Published at Wednesday, January 03rd 2018. by Cassandra Malone in Home Design.
For those who plan on living in their homes until they die, this type of house design is excellent because it will accommodate occupants in any change of life. If an occupant becomes suddenly disabled or eventually must have certain handicap amenities in areas like the bathroom due to aging issues, this design allows for changes in life that are bound to occur.
Minimalist home designs should have an overall look that is spotless and effortless. When choosing paint for the walls, you can still veer away from white, though. But you have to stay with the neutral shades like beige. The strongest color you can pick is a pale shade of terra cotta. The guideline in selecting colors for this type of design is to remain creating the feel of open spaces. Colors that make an area feel enclosed should be avoided. The idea is for your home to be in harmony with nature. You can add mirror doors for a modern twist, if you wish.
Focus on lighting--both artificial and natural light. The home can never have too much light, and so the budget should allow for numerous light sources throughout the home, from one room to the next. Keep in mind that one central ceiling-mounted light fixture just wont do, and instead, aim for six light sources per room. As for natural light, with all the advances in insulated windows today, choose a design that lets the sun shine in through as many openings as possible.
These are just some ideas to help you have your own home in the minimalist look that you want. You can add in your own concepts to add personal touches. Simply keep in mind about open spaces and being one with nature and you wont go wrong.

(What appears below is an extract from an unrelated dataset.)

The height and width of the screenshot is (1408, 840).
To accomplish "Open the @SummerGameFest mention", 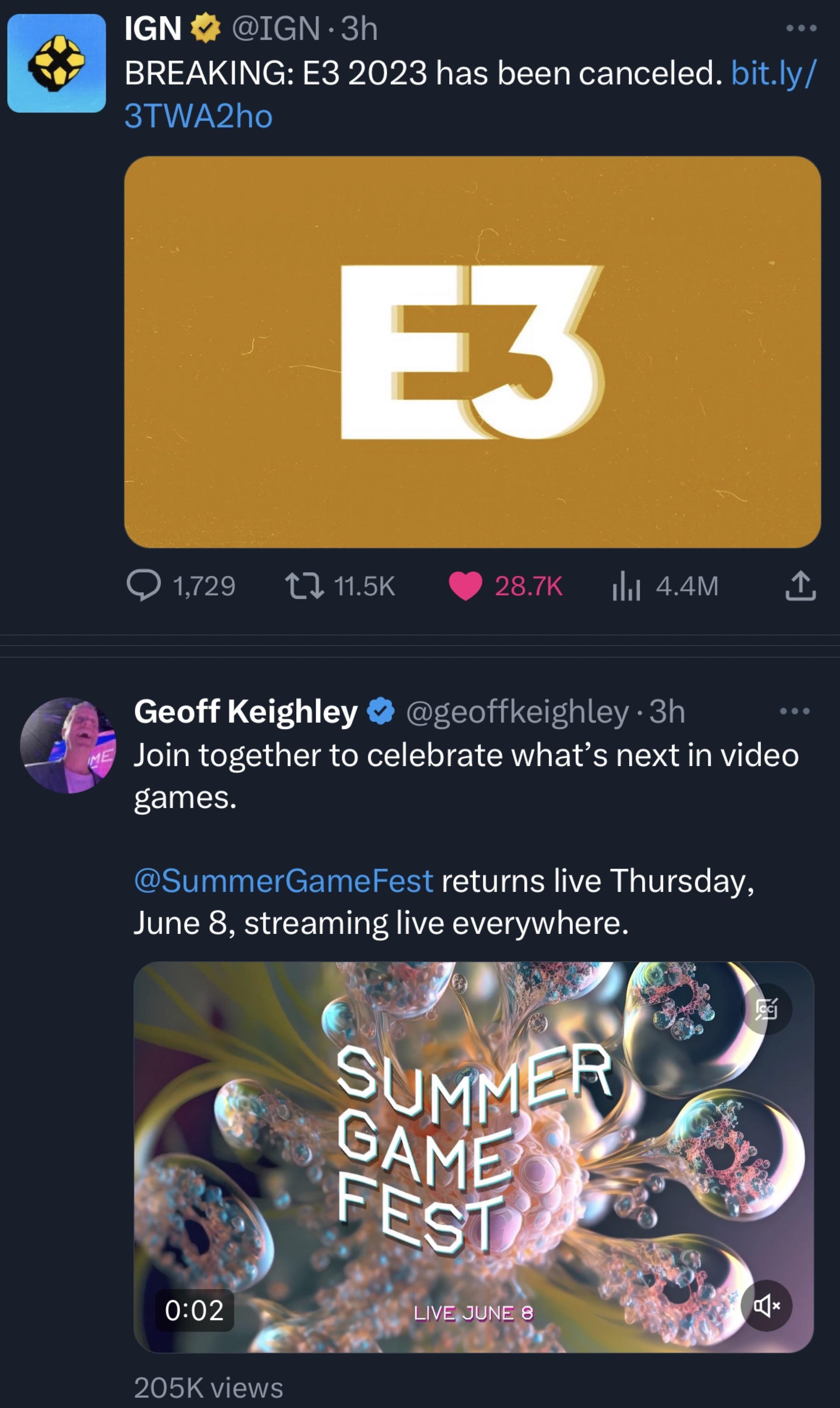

If youd like to apply this principle on your own house is architecture, you have to focus on being simple and keeping things at their most natural state. You should choose a flatter roof and more open spaces. Try avoiding a roof structure that has a steep pitch. For your interior house design, if you need to have a private space, try avoiding permanent walls and use a shoji or a sliding door, instead. In this way, you can still have an open space when you do not need an enclosed area.
Another thing to consider is fuel. Do you want to keep fuel in a fuel tank that you will keep inside your hangar? Perhaps there is fuel on the property that is maintained by the Association; this can be an excellent way when available. Of course, one can always fly out for fuel and this is workable most of the time but it does require careful organization of ones flights and fuel stops.